The International Space Station will make a pair of spectacular passes over Hawaii tonight and Tuesday if the clouds cooperate.
Tuesday’s pass is for early risers only but will bring the space station close to the moon and a pair of planets.
The space station will rise in the southwest at about 7:37 tonight and head straight for the top of the sky, passing between the constellations Canis Major, or the Big Dog, and Orion the Hunter.
The star Sirius in Canis Major is the brightest in the sky, shining at magnitude minus 1.46, but the space station will be several times brighter at minus 3.5.
The second-brightest star, Canopus, lies low in the south below Sirius. Jupiter will be almost halfway up the eastern sky.

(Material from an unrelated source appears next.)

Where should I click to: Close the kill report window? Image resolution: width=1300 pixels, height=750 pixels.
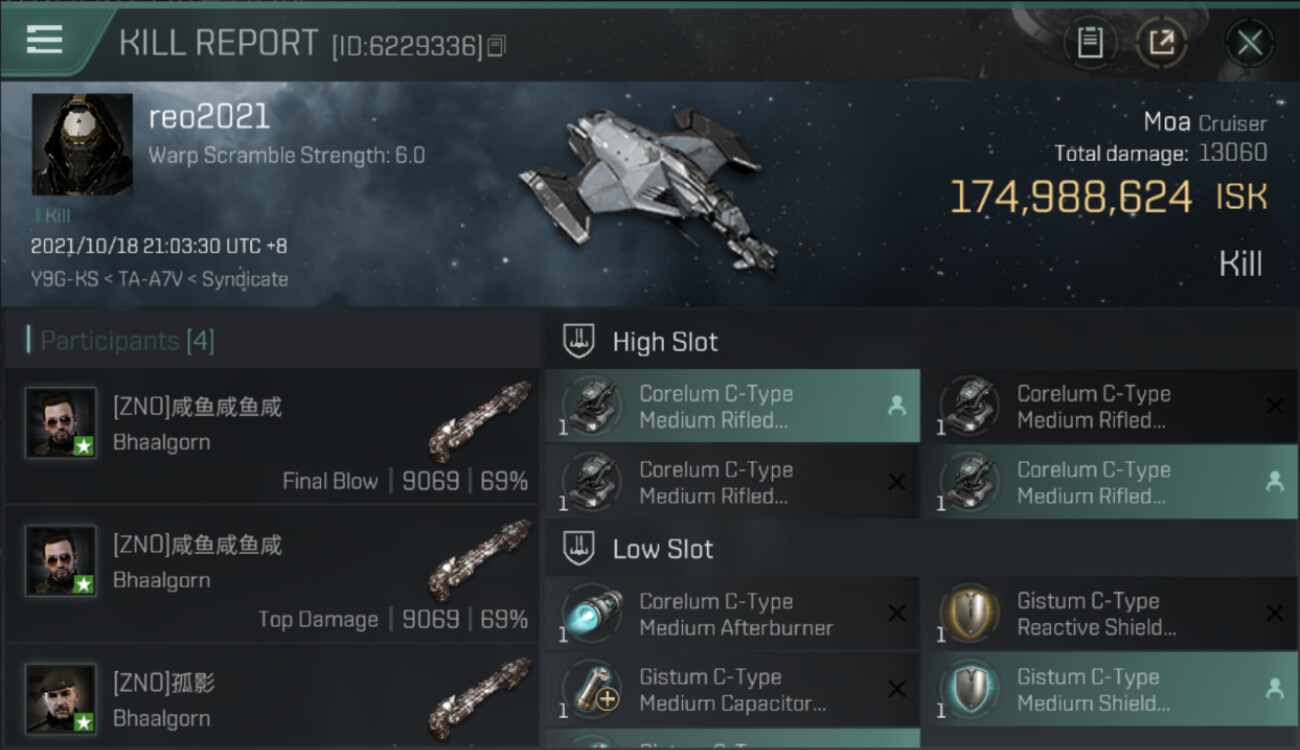click(x=1249, y=43)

Near the top of the sky, the space station will approach the constellation Gemini before it drops toward the northeastern horizon, disappearing into Earth’s shadow at 7:42 p.m.
At 5:27 a.m. Tuesday the space station will suddenly appear high in the western sky, moving to the left under the bright star Arcturus, or Hokule‘a.
It will pass above the bright star Spica in the constellation Virgo at about 5:28.
At 5:29 a.m. it will intersect the constellation Scorpius, which has Mars near its left claw. Above and to the left of Mars is a waning gibbous moon, and just below the moon is Saturn.
Those with an ocean horizon clear to the south-southwest might be able to see the star Alpha Centauri,
the closest to our sun at
4.4 light-years. It is rarely seen from Honolulu because it is so far south.
The space station will blink out of sight in the south-southeast at about 5:31 a.m.
The space station is occasionally visible before sunrise and after sunset when it is illuminated by the sun against a dark sky. It is 249 miles high and is orbiting at 17,130 mph.
Currently aboard are NASA astronauts Timothy Kopra and Jeffrey Williams, British astronaut Timothy Peake and three Russian cosmonauts: Yuri Malenchenko, Alexey Ovchinen and Oleg Skripochka.